Total CO2, from 1850 to 2019: 2400 gigatons (2.4×10^12 tons, ≈ 2.2 × total living biomass on Earth, ≈ 69 × total dry biomass on Earth (wolframalpha))

How many building frames are you planning to build?

>How many building frames are you planning to build?

A lot, lumber has all kinds of uses beyond framing as well.

"At this point, it's tempting to dismiss lumber as completely irrelevant to concerns about carbon emissions. But the authors show there are exceptions. In Canada, where timber is a major contributor to the economy, wood products end up sequestering 2.4% of its annual emissions, or over 30% of its industrial emissions. In Sweden, those numbers are 9% of the total emissions and over 70% of industrial emissions. So, when it comes to setting national emissions targets, there are countries where harvesting forests really matters." [0]

Thanks for making my point for me: this is a good thing.

[0] https://arstechnica.com/science/2019/07/how-much-carbon-does...

I mean, it says right there in the article:

>Even upping the total to 400 megatonnes, however, is not especially comforting given that our annual carbon emissions are well over 350 gigatonnes. "Even under a best-case scenario and when accounting for this gap," Johnston and Radeloff write, "the global potential of [wood products] as a carbon sink is minor and always less than 1 percent of emissions."

Less than 1 percent of yearly emissions. It's good there are countries where that percent is higher, but sadly when it comes to CO2 emissions, it's the global result that matters. We not only have to get to zero our current emissions, but we also have to bury back the historic CO2.

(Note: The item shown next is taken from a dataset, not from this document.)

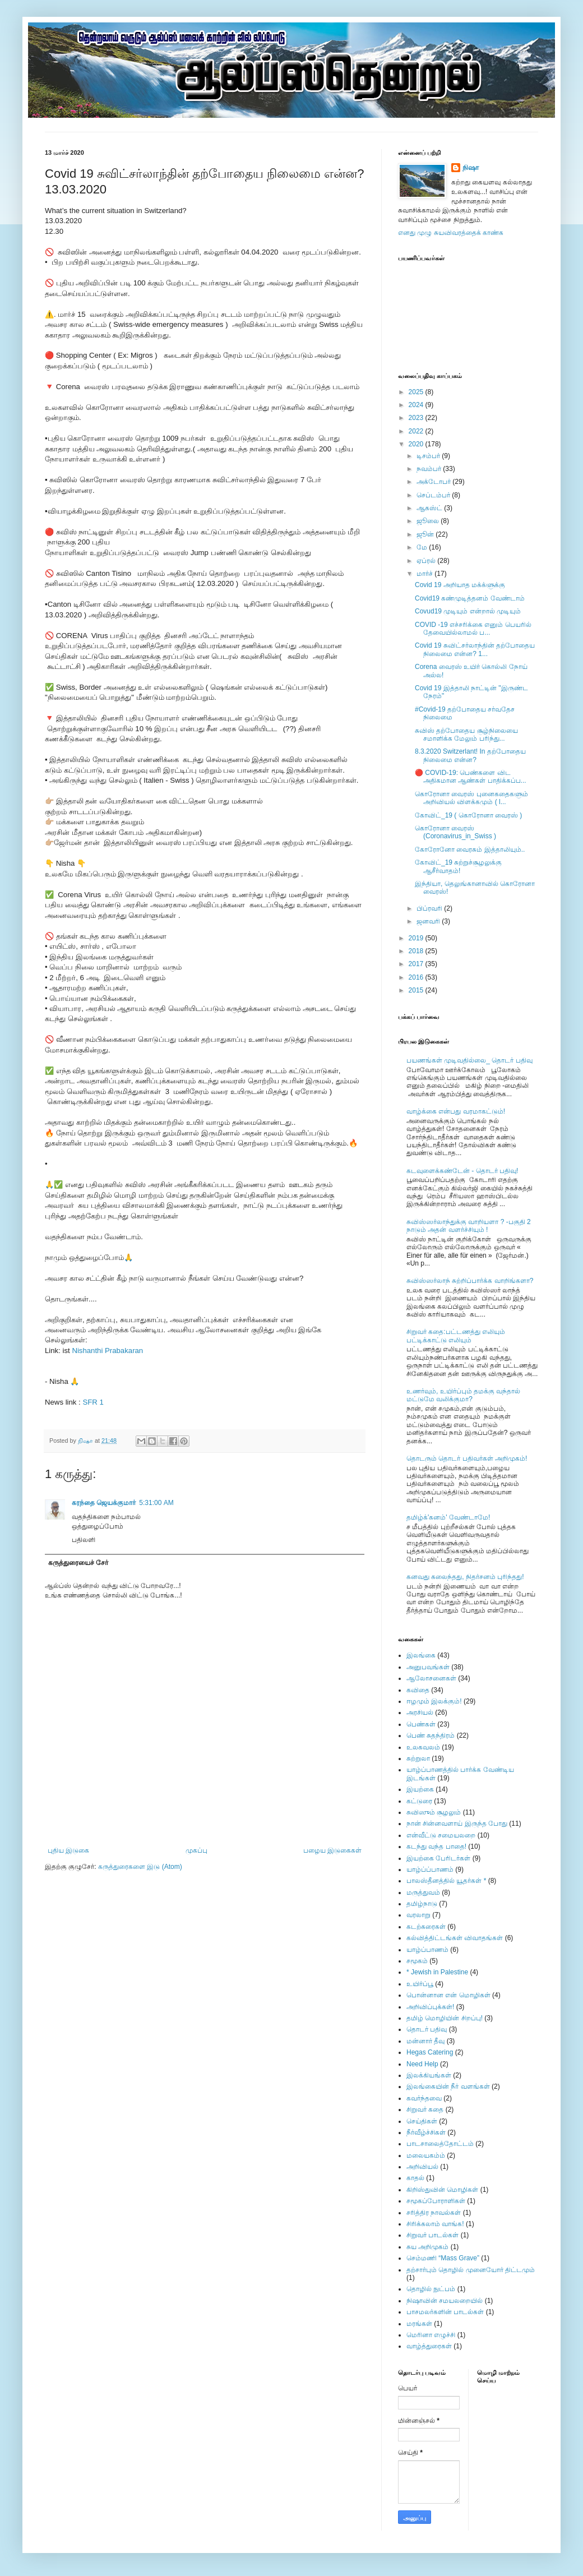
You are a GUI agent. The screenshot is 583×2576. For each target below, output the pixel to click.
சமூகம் (417, 1961)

>I mean, it says right there in the article

Yes, I know, I am the one who linked the article...

>Less than 1 percent of yearly emissions.

Indeed globally it's a small amount, but it's still a good thing as I originally stated QED. There are too many countries that strip mine their forests out and don't follow sustainable forestry.

I used to think this too, and then I ran the numbers doing some napkin math, and realized that trees are a completely practical, reasonable solution.

Perhaps it's getting overlooked because it's too obvious or sounds too easy to work?

CO2 removal is for people who hate plants, but nevertheless want to eat them.

Solar and wind is for people who hate nuclear plants, but love natural gas.

I'm fresh out of pedantic soliloquies and engaging talking points today, it's just come down to this. Cheating the children.